At home, in the Southern Hemisphere, with the sun well on its way to the equator it will be warm, at least during the day. How effortlessly the word comes: home, the place she has not lived in for more than twenty-six years. Hot, oppressive, and heavy with the memories of growing up under the eagle eye of the old man, Our Father, Old Who-art-in-heaven, as the seven-year-old Jake mocked irreverently, but whispered all the same. Home, no more than a word, its meaning hollowed out by the termites of time, a shell carrying only a dull ache for the substance of the past. But living in another country, in a crazy era, Mercia is not yet ready for its collapse.

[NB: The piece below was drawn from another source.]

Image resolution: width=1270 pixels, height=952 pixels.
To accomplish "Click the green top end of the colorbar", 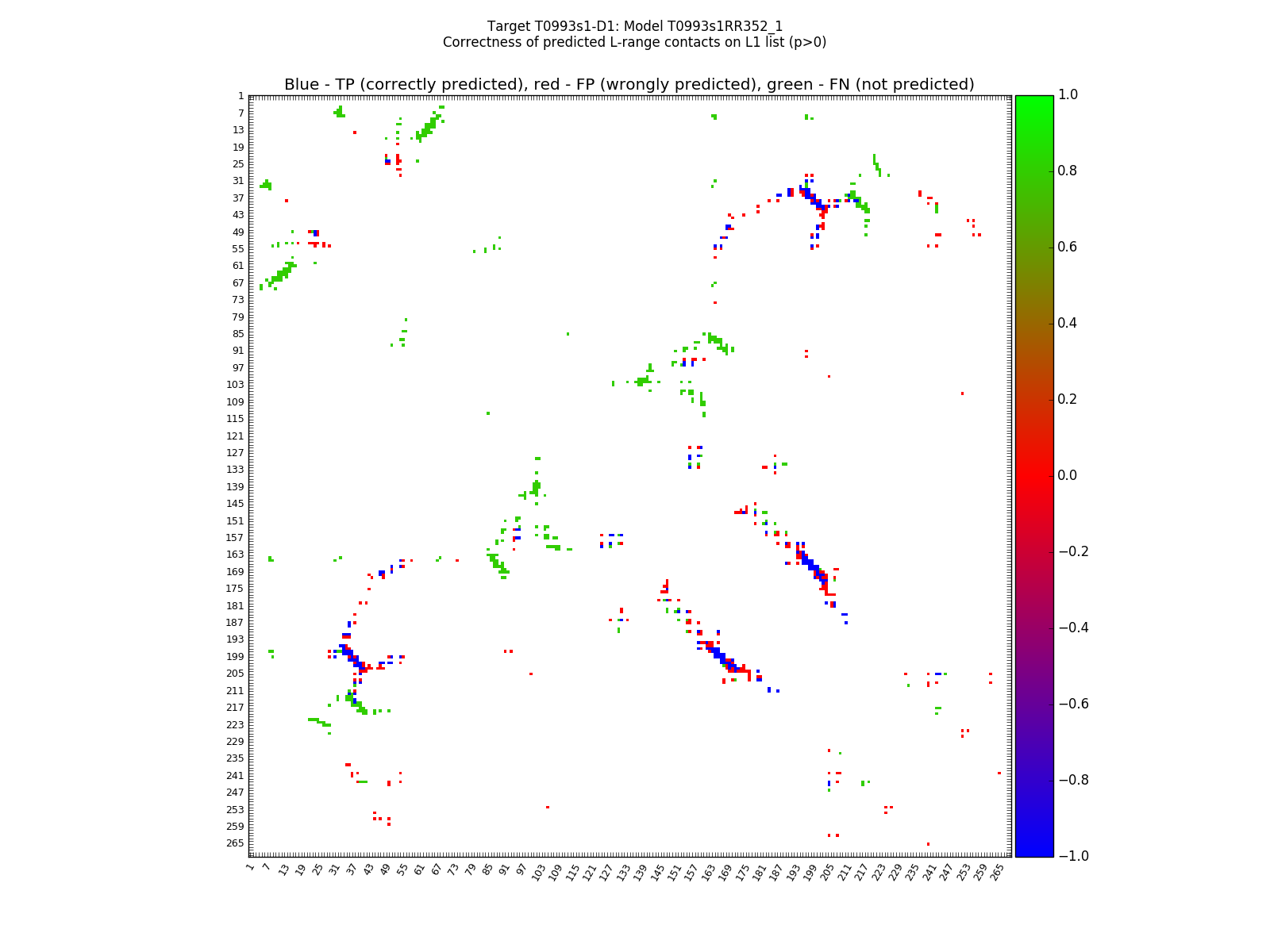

How the Old Ones would have danced around the strange word, home, poured into it their yearning for a break from the mud and wattle and hide shelters of hunter-gatherers who followed their herds, who muttered under the breath their supplications to the moon, who relied on the seasons to assuage the restlessness of the soul by moving on. Even before the word, there would surely have been old women who sucked their gums in despair and dreamt of living as staying, dreamt of seeds taking root in the earth, growing into ripeness, even as a headman announced the decision to decamp. If nowadays ambition cannot accommodate the old notion of home, there has surely always been ambivalence, the impatience for something new, for moving on, across the world, whilst at the same time, at times, feeling the centripetal tug of the earth.